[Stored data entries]
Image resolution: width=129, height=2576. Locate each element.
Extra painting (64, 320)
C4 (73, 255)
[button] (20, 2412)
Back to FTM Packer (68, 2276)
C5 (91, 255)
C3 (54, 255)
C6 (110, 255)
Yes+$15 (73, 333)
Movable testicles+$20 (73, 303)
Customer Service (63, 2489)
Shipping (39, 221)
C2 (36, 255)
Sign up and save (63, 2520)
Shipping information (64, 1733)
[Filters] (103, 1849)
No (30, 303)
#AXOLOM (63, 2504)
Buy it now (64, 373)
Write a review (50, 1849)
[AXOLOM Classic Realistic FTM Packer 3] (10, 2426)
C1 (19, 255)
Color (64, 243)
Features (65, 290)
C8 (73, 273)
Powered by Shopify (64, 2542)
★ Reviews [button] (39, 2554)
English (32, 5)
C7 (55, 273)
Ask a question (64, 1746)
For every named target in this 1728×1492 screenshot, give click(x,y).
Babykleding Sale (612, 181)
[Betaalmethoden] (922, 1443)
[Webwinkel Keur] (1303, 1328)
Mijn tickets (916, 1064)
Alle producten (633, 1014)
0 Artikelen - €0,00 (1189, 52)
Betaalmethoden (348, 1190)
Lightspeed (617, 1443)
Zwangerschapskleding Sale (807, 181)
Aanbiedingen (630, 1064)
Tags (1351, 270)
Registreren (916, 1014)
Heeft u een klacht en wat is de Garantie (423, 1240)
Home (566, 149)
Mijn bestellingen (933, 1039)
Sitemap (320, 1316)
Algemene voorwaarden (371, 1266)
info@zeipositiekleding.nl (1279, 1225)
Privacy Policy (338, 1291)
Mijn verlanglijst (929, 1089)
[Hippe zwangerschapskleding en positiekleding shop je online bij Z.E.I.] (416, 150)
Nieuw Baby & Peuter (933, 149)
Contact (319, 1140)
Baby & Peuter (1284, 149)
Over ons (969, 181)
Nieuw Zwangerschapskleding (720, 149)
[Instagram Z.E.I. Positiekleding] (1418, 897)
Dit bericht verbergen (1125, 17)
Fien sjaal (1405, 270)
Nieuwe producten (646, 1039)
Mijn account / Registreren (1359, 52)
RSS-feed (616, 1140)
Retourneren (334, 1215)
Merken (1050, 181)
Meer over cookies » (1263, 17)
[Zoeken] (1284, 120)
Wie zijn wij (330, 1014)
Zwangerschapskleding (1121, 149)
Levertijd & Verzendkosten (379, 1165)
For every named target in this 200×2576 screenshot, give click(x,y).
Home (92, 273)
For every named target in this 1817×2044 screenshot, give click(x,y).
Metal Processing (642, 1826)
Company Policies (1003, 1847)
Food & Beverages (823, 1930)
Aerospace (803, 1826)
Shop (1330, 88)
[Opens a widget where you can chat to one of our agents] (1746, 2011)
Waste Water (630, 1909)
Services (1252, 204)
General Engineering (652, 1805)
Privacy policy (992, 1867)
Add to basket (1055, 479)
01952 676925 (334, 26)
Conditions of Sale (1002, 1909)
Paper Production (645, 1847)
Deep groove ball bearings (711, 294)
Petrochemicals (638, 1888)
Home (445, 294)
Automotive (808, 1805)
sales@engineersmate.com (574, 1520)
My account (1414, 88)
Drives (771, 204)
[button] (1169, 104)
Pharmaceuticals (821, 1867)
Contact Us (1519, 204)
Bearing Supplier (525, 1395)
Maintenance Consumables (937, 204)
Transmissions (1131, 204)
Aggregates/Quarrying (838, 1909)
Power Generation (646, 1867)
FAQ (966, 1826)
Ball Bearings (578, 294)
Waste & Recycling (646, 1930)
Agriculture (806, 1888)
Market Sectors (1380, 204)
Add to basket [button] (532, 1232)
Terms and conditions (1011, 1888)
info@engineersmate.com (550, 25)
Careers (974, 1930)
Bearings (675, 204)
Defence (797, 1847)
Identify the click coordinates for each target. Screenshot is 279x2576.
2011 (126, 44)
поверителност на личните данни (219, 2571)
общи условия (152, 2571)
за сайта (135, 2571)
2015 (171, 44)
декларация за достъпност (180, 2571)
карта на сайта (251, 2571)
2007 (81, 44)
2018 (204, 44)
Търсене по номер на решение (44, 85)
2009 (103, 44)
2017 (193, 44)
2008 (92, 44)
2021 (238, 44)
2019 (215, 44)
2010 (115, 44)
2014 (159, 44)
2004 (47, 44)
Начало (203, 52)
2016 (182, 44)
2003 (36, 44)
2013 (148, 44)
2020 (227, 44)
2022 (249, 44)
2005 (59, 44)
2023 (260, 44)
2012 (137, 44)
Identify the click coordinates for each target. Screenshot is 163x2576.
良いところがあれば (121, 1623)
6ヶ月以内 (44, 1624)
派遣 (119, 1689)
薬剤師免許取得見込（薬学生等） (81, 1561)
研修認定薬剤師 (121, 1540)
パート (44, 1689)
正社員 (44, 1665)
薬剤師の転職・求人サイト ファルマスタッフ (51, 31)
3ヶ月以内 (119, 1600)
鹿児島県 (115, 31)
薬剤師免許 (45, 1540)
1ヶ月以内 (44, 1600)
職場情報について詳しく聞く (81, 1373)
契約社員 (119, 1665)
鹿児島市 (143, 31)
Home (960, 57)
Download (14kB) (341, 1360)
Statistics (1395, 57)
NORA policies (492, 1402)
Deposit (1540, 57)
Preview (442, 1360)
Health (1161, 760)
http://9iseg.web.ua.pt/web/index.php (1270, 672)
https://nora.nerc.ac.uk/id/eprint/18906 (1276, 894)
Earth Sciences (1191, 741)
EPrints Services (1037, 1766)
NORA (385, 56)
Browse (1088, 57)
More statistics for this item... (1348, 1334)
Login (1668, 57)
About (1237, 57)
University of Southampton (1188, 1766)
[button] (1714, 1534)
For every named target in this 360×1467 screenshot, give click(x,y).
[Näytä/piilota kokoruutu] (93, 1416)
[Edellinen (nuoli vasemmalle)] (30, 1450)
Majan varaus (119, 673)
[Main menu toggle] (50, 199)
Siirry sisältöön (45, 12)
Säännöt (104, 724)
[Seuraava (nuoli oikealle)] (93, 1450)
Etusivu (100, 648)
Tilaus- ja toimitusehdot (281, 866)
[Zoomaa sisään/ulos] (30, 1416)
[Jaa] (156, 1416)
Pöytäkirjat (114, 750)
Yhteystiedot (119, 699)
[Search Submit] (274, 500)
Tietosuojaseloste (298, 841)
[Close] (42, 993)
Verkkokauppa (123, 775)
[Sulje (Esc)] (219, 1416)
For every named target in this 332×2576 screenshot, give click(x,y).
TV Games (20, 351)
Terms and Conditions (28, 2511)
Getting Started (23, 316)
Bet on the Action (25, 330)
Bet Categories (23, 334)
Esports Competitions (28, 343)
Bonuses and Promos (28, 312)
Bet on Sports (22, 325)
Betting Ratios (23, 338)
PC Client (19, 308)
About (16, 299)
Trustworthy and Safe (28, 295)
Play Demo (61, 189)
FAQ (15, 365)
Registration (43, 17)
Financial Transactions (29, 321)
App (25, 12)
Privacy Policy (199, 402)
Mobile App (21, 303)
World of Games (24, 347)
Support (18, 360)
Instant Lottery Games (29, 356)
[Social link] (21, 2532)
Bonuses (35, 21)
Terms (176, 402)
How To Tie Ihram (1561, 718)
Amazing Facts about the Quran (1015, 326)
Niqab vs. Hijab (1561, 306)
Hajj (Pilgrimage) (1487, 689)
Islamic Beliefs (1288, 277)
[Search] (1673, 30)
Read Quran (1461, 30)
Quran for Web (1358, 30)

• [REQUIREMENT] This exercise requires all the entries to be written out again exactly.

• [EXERCISE OUTPUT]
Image resolution: width=129, height=2576. Locate each element.
Extra painting (64, 320)
C4 (73, 255)
[button] (20, 2412)
Back to FTM Packer (68, 2276)
C5 (91, 255)
C3 (54, 255)
C6 (110, 255)
Yes+$15 (73, 333)
Movable testicles+$20 (73, 303)
Customer Service (63, 2489)
Shipping (39, 221)
C2 (36, 255)
Sign up and save (63, 2520)
Shipping information (64, 1733)
[Filters] (103, 1849)
No (30, 303)
#AXOLOM (63, 2504)
Buy it now (64, 373)
Write a review (50, 1849)
[AXOLOM Classic Realistic FTM Packer 3] (10, 2426)
C1 (19, 255)
Color (64, 243)
Features (65, 290)
C8 (73, 273)
Powered by Shopify (64, 2542)
★ Reviews [button] (39, 2554)
English (32, 5)
C7 (55, 273)
Ask a question (64, 1746)
For every named target in this 1728×1492 screenshot, give click(x,y).
Babykleding Sale (612, 181)
[Betaalmethoden] (922, 1443)
[Webwinkel Keur] (1303, 1328)
Mijn tickets (916, 1064)
Alle producten (633, 1014)
0 Artikelen - €0,00 (1189, 52)
Betaalmethoden (348, 1190)
Lightspeed (617, 1443)
Zwangerschapskleding Sale (807, 181)
Aanbiedingen (630, 1064)
Tags (1351, 270)
Registreren (916, 1014)
Heeft u een klacht en wat is de Garantie (423, 1240)
Home (566, 149)
Mijn bestellingen (933, 1039)
Sitemap (320, 1316)
Algemene voorwaarden (371, 1266)
info@zeipositiekleding.nl (1279, 1225)
Privacy Policy (338, 1291)
Mijn verlanglijst (929, 1089)
[Hippe zwangerschapskleding en positiekleding shop je online bij Z.E.I.] (416, 150)
Nieuw Baby & Peuter (933, 149)
Contact (319, 1140)
Baby & Peuter (1284, 149)
Over ons (969, 181)
Nieuw Zwangerschapskleding (720, 149)
[Instagram Z.E.I. Positiekleding] (1418, 897)
Dit bericht verbergen (1125, 17)
Fien sjaal (1405, 270)
Nieuwe producten (646, 1039)
Mijn account / Registreren (1359, 52)
RSS-feed (616, 1140)
Retourneren (334, 1215)
Merken (1050, 181)
Meer over cookies » (1263, 17)
[Zoeken] (1284, 120)
Wie zijn wij (330, 1014)
Zwangerschapskleding (1121, 149)
Levertijd & Verzendkosten (379, 1165)
For every named target in this 200×2576 screenshot, give click(x,y).
Home (92, 273)
For every named target in this 1817×2044 screenshot, give click(x,y).
Metal Processing (642, 1826)
Company Policies (1003, 1847)
Food & Beverages (823, 1930)
Aerospace (803, 1826)
Shop (1330, 88)
[Opens a widget where you can chat to one of our agents] (1746, 2011)
Waste Water (630, 1909)
Services (1252, 204)
General Engineering (652, 1805)
Privacy policy (992, 1867)
Add to basket (1055, 479)
01952 676925 (334, 26)
Conditions of Sale (1002, 1909)
Paper Production (645, 1847)
Deep groove ball bearings (711, 294)
Petrochemicals (638, 1888)
Home (445, 294)
Automotive (808, 1805)
sales@engineersmate.com (574, 1520)
My account (1414, 88)
Drives (771, 204)
[button] (1169, 104)
Pharmaceuticals (821, 1867)
Contact Us (1519, 204)
Bearing Supplier (525, 1395)
Maintenance Consumables (937, 204)
Transmissions (1131, 204)
Aggregates/Quarrying (838, 1909)
Power Generation (646, 1867)
FAQ (966, 1826)
Ball Bearings (578, 294)
Waste & Recycling (646, 1930)
Agriculture (806, 1888)
Market Sectors (1380, 204)
Add to basket [button] (532, 1232)
Terms and conditions (1011, 1888)
info@engineersmate.com (550, 25)
Careers (974, 1930)
Bearings (675, 204)
Defence (797, 1847)
Identify the click coordinates for each target. Screenshot is 279x2576.
2011 (126, 44)
поверителност на личните данни (219, 2571)
общи условия (152, 2571)
за сайта (135, 2571)
2015 (171, 44)
декларация за достъпност (180, 2571)
карта на сайта (251, 2571)
2007 (81, 44)
2018 (204, 44)
Търсене по номер на решение (44, 85)
2009 (103, 44)
2017 (193, 44)
2008 (92, 44)
2021 (238, 44)
2019 (215, 44)
2010 (115, 44)
2014 (159, 44)
2004 (47, 44)
Начало (203, 52)
2016 (182, 44)
2003 (36, 44)
2013 (148, 44)
2020 (227, 44)
2022 (249, 44)
2005 (59, 44)
2023 (260, 44)
2012 (137, 44)
Identify the click coordinates for each target. Screenshot is 163x2576.
良いところがあれば (121, 1623)
6ヶ月以内 (44, 1624)
派遣 (119, 1689)
薬剤師免許取得見込（薬学生等） (81, 1561)
研修認定薬剤師 (121, 1540)
パート (44, 1689)
正社員 (44, 1665)
薬剤師の転職・求人サイト ファルマスタッフ (51, 31)
3ヶ月以内 (119, 1600)
鹿児島県 (115, 31)
薬剤師免許 (45, 1540)
1ヶ月以内 (44, 1600)
職場情報について詳しく聞く (81, 1373)
契約社員 (119, 1665)
鹿児島市 (143, 31)
Home (960, 57)
Download (14kB) (341, 1360)
Statistics (1395, 57)
NORA policies (492, 1402)
Deposit (1540, 57)
Preview (442, 1360)
Health (1161, 760)
http://9iseg.web.ua.pt/web/index.php (1270, 672)
https://nora.nerc.ac.uk/id/eprint/18906 (1276, 894)
Earth Sciences (1191, 741)
EPrints Services (1037, 1766)
NORA (385, 56)
Browse (1088, 57)
More statistics for this item... (1348, 1334)
Login (1668, 57)
About (1237, 57)
University of Southampton (1188, 1766)
[button] (1714, 1534)
For every named target in this 360×1467 screenshot, give click(x,y).
[Näytä/piilota kokoruutu] (93, 1416)
[Edellinen (nuoli vasemmalle)] (30, 1450)
Majan varaus (119, 673)
[Main menu toggle] (50, 199)
Siirry sisältöön (45, 12)
Säännöt (104, 724)
[Seuraava (nuoli oikealle)] (93, 1450)
Etusivu (100, 648)
Tilaus- ja toimitusehdot (281, 866)
[Zoomaa sisään/ulos] (30, 1416)
[Jaa] (156, 1416)
Pöytäkirjat (114, 750)
Yhteystiedot (119, 699)
[Search Submit] (274, 500)
Tietosuojaseloste (298, 841)
[Close] (42, 993)
Verkkokauppa (123, 775)
[Sulje (Esc)] (219, 1416)
For every named target in this 332×2576 screenshot, give click(x,y).
TV Games (20, 351)
Terms and Conditions (28, 2511)
Getting Started (23, 316)
Bet on the Action (25, 330)
Bet Categories (23, 334)
Esports Competitions (28, 343)
Bonuses and Promos (28, 312)
Bet on Sports (22, 325)
Betting Ratios (23, 338)
PC Client (19, 308)
About (16, 299)
Trustworthy and Safe (28, 295)
Play Demo (61, 189)
FAQ (15, 365)
Registration (43, 17)
Financial Transactions (29, 321)
App (25, 12)
Privacy Policy (199, 402)
Mobile App (21, 303)
World of Games (24, 347)
Support (18, 360)
Instant Lottery Games (29, 356)
[Social link] (21, 2532)
Bonuses (35, 21)
Terms (176, 402)
How To Tie Ihram (1561, 718)
Amazing Facts about the Quran (1015, 326)
Niqab vs. Hijab (1561, 306)
Hajj (Pilgrimage) (1487, 689)
Islamic Beliefs (1288, 277)
[Search] (1673, 30)
Read Quran (1461, 30)
Quran for Web (1358, 30)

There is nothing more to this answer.